The Glücksspielneuregulierungstaatsvertrag (or, as it’s more commonly known, the GlüNeuRStV) was first settled all the way back in September, as lawmakers discussed whether to allow online casinos to exist in Germany at all. Ultimately they decided they would – but with heavy restrictions compared to, say, their UK counterparts. In October, casinos licensed by German regulatory authorities were given 3 months to implement the necessary changes – a request that most complied with. After the minister-presidents signed their approval on GlüNeuRStV in November, the federal states gave the legislation just enough votes to be ratified on March 25th, meaning that on July 1st it will officially become part of German law.
Even so, the extensive list of changes and restrictions imposed on online casino games has been in effect for months now – and their effects have been palpable. Online slots were restricted to a maximum bet of €1 per spin, with a minimum waiting period of 5 seconds between spins – on top of autoplay being permanently disabled and players being banned from playing multiple slots at the same time. The biggest change related to slots, however, is that they are no longer allowed to have jackpots, which has greatly disappointed those hoping to win certain slots’ progressive jackpots worth millions of euro.
Table games, such as blackjack, poker and roulette (including their live variants) are now considered to be “virtual bankholder games”, a different category from online slots – and as such required to be presented separately from them, similarly to how certain casinos already presented poker or bingo separately from their table games. To top it all off, a monthly deposit limit of €1000 has been set which can not be circumvented. There are some additional requirements (for example, all German-regulated casinos need to be included in an exclusion registry which blocks access to players who feel they have a gambling addiction), but it’s the monetary limits which have proven to be the most controversial.
Why Most German Players Prefer to Play at Illegal Casinos
In a poll conducted by Casino.online, 58% of German players claimed that they would prefer to play at a casino without a German license rather than at one regulated by their homeland – even aware that those casinos offer less protections. When asked about their reasoning, the majority – over 42% – claimed that it’s due to the €1/spin betting restriction. After all, in many slots increasing your wager also increases your odds of winning the jackpot, or triggering the bonus game, though with jackpots out of the way, presumably that is also a point of contention for slot aficionados. Over 23% of players cited the €1000/month limit as their reason for wanting to switch to a non-regulated casino, meaning that, in total, about 65% of all players unhappy with the new regulation cite the arbitrary limits set on their gambling experience as the reason.In case the image above doesn’t work for you, or you’re trying to save data, here’s the exact results about why German players voted for playing at foreign casinos:
Why Some Players Chose to Stay at Regulated Casinos
Not everyone shares the sentiment that the GlüNeuRStV is bad – or at the very least, bad enough to necessitate switching to potentially unsafe casinos. Indeed, out of those who answered “no” to the question of whether they would switch, almost 70% explained that they would rather take the security of guaranteed payouts over the uncertainty of operators regulated by other bodies. While no part of GlüNeuRStV in and of itself promises that regulators will step in in case a casino refuses to pay out winnings, the casinos being at risk of losing their license should enough complaints be aimed at them would presumably serve as a good enough deterrent against scams – which obviously wouldn’t exist in casinos licensed by other, less lenient authorities, like Curacao. In addition, a good number of those who don’t mind the new regulations claim that they simply won’t be affected by them. 12% agree that they already don’t deposit more than €1000 a month, and an additional 6% claim their stakes are never bigger than €1.

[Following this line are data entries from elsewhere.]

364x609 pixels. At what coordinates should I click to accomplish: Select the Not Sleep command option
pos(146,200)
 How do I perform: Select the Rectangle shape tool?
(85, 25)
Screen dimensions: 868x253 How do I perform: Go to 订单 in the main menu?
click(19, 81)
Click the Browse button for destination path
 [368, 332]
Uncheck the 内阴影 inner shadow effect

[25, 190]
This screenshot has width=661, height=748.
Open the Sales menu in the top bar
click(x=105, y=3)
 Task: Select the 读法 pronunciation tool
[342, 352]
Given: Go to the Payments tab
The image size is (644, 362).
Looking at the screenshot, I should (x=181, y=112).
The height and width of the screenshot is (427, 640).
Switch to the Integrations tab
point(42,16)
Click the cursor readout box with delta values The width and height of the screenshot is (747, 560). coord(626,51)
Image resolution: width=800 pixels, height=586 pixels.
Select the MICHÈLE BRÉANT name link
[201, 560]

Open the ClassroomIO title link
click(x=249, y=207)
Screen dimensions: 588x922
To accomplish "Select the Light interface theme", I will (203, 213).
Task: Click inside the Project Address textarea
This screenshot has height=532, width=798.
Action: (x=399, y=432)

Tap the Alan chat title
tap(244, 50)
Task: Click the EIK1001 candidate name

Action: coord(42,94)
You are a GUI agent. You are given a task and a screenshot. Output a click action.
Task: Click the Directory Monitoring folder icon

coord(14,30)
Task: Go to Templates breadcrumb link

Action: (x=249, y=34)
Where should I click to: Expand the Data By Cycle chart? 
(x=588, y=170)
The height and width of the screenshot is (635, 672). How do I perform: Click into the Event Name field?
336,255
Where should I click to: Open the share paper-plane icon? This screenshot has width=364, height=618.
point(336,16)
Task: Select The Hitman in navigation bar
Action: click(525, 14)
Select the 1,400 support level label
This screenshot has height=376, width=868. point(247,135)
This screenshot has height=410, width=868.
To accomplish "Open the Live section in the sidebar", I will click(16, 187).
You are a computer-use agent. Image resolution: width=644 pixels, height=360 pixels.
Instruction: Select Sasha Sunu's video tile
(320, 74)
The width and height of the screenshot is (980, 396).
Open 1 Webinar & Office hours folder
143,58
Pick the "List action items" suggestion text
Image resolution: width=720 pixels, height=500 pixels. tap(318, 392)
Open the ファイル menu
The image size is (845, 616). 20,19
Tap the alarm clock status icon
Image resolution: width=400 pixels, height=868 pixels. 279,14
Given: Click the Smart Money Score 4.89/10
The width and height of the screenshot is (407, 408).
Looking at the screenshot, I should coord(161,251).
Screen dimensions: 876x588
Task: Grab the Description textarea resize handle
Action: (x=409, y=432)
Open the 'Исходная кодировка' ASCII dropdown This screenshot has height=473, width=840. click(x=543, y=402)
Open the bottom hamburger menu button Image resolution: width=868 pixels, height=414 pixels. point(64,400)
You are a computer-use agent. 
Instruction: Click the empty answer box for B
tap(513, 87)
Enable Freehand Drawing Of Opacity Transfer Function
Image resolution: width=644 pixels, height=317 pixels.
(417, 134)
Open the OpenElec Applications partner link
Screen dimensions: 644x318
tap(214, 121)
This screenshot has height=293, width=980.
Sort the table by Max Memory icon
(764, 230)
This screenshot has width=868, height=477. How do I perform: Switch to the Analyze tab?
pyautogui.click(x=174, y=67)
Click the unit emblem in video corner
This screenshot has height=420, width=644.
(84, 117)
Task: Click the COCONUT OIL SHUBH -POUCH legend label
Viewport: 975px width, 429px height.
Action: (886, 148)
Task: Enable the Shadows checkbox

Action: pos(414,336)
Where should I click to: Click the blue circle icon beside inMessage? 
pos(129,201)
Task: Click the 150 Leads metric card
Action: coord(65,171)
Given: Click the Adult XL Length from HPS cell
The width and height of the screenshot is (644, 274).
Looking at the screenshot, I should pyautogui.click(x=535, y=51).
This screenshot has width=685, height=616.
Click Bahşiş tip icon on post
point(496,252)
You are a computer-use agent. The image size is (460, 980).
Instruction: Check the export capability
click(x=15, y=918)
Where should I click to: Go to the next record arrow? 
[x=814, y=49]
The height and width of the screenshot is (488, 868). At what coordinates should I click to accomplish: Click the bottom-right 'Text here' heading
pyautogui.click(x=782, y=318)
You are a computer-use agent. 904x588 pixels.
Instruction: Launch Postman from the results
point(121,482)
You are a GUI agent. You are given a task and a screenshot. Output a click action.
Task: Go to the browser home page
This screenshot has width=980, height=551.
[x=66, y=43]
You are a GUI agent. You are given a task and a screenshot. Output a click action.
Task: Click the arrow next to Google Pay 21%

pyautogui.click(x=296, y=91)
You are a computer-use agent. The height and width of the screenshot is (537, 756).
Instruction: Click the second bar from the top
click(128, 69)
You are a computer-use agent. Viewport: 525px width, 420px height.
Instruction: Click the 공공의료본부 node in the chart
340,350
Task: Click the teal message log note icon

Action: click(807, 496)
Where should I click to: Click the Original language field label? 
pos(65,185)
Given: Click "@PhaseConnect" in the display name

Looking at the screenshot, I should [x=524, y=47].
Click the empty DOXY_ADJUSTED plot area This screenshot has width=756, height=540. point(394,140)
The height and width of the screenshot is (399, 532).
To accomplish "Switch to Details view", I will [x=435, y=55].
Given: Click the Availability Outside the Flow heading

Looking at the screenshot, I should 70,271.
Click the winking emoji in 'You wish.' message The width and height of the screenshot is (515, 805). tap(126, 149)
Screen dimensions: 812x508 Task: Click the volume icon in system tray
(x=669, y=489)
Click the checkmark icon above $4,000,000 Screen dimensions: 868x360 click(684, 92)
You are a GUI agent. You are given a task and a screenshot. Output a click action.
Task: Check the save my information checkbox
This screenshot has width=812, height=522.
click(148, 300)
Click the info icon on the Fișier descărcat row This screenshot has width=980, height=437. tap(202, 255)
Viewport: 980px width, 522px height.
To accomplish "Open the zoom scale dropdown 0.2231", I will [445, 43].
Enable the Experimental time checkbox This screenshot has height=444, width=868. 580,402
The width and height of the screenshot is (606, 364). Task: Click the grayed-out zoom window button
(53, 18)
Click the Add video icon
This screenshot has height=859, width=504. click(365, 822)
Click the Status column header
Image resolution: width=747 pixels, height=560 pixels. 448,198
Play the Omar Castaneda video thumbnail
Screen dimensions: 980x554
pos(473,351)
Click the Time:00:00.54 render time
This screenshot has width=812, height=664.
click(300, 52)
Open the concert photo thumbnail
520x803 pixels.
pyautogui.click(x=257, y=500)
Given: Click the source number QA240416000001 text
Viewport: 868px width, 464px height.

Again, if you are unable to view the handy piechart above, here’s the results of why German players voted against playing at foreign casinos:
So, what does the poll mean for GlüNeuRStV, and the future of German gambling in general? The most obvious conclusion is that a good amount of gamblers are not happy with the incredibly strict restrictions imposed on them. With any change, no matter how big or how small, there will be those that won’t mind it and those who feel it is a deal breaker – the compromise, of course, comes to bringing the latter group to an acceptable minimum while still keeping the change intact. And, surprisingly, despite its restrictive measures, GlüNeuRStV is almost there. If lawmakers were to simply increase the €1 slots restriction to, say, €5, it is very likely that the poll would flip and most people would prefer to play at German-regulated casinos rather than at those licensed by foreign authorities. While 40% isn’t quite the necessary percentage to enact change in, say, a referendum, it’s certainly big enough to show that there is a substantial group of people who have a very particular problem. And when that problem can be resolved with very minimal compromise on the spirit of GlüNeuRStV, there is little reason why it shouldn’t.
One thing’s for certain – German gamblers find themselves in a bittersweet moment where, starting in July, online gambling will finally be regulated by their own government and acknowledged as a taxable source of revenue, with all the legal protections that classification implies. But on the other hand, many feel like the regulations are not worth it and they would rather enjoy foreign casinos, as they have in the past. Whether a compromise can be made is a question for the future.